## Document section
While Margaret Sanger was studying and traveling in England and Europe in 1915, the birth control movement in America had begun to take on organization and direction. Undoubtedly inspired by the dramatic example of Mrs. Sanger's self-imposed exile, supporters of birth control began to form groups for the public advocacy of contraception. In that process of increasing publicity and consolidation, Mrs. Sanger's pamphlet "Family Limitation" also played an important role. Its circulation throughout the country by IWWs and other radicals acquainted thousands for the first time with practical contraceptive techniques. And the pamphlet occasioned the arrest of William Sanger, whose case, a cause célèbre among radicals and free-speech advocates, proved a powerful magnet which drew many hundreds into active participation in the birth control movement.

## Dataset
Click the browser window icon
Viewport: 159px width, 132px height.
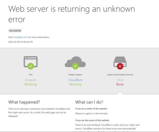click(x=31, y=62)
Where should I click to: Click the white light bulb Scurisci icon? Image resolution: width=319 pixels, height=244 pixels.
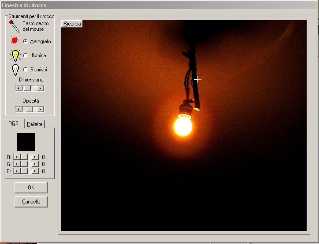[x=15, y=70]
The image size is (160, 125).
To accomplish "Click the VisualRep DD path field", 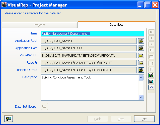I will [89, 55].
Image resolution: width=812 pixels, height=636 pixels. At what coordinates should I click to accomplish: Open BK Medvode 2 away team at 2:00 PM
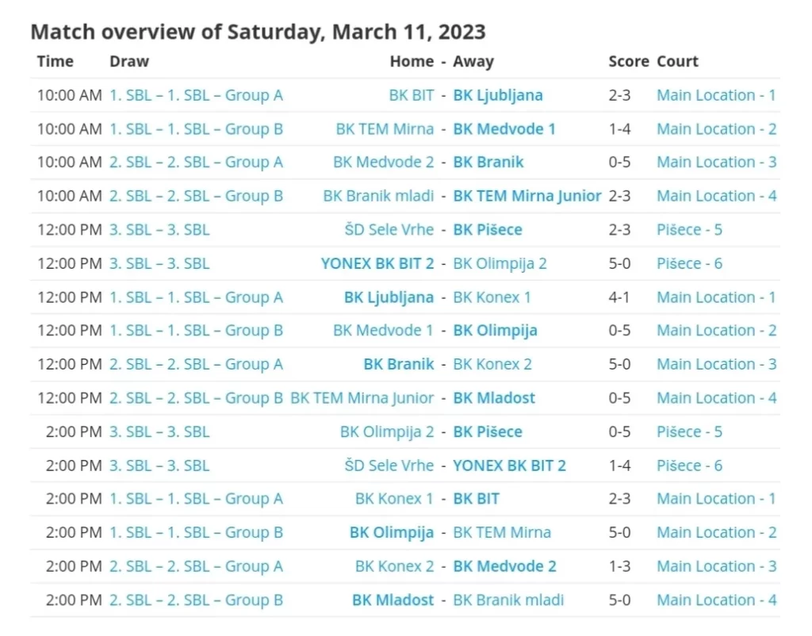[504, 566]
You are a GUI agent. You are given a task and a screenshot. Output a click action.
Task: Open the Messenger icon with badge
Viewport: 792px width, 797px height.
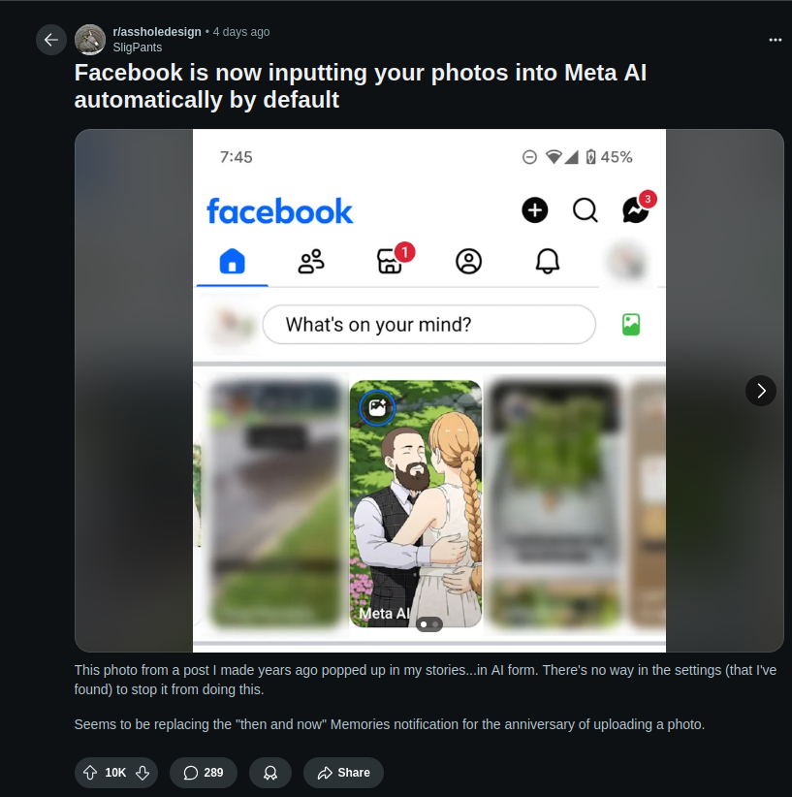[x=636, y=210]
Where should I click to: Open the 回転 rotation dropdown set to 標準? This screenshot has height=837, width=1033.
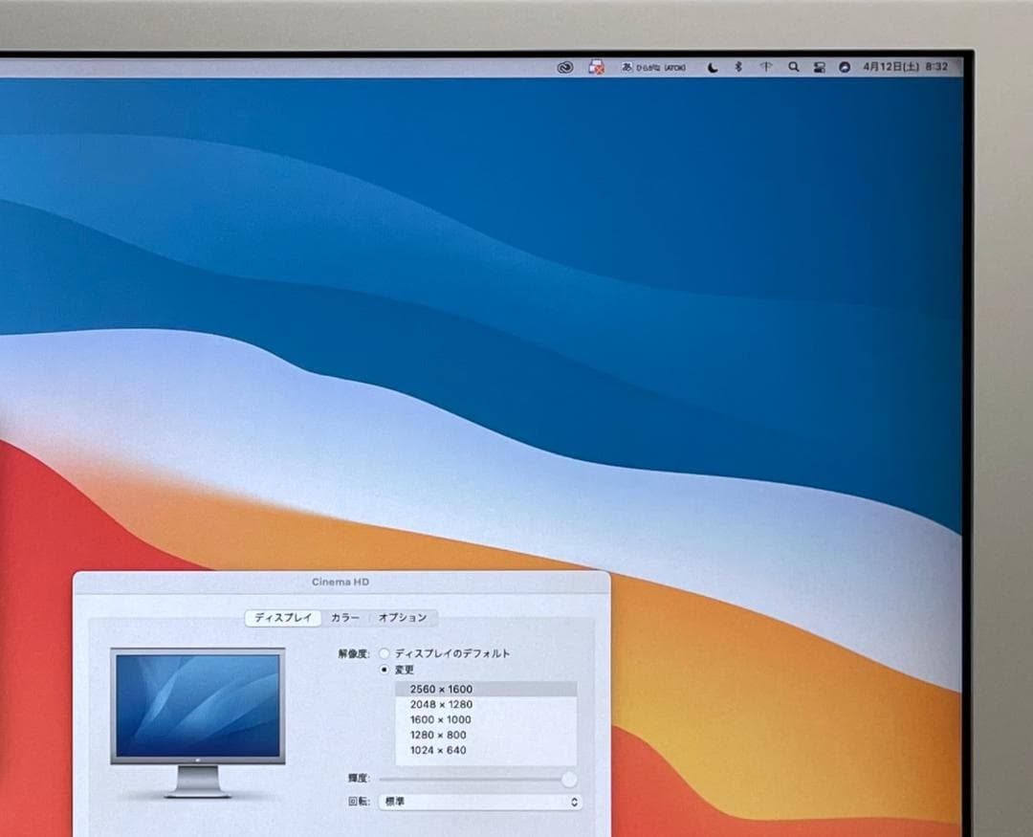pos(483,802)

## What you should do
Which place names appear in the passage about the early birth control movement in America?

## Solution
England, Europe, America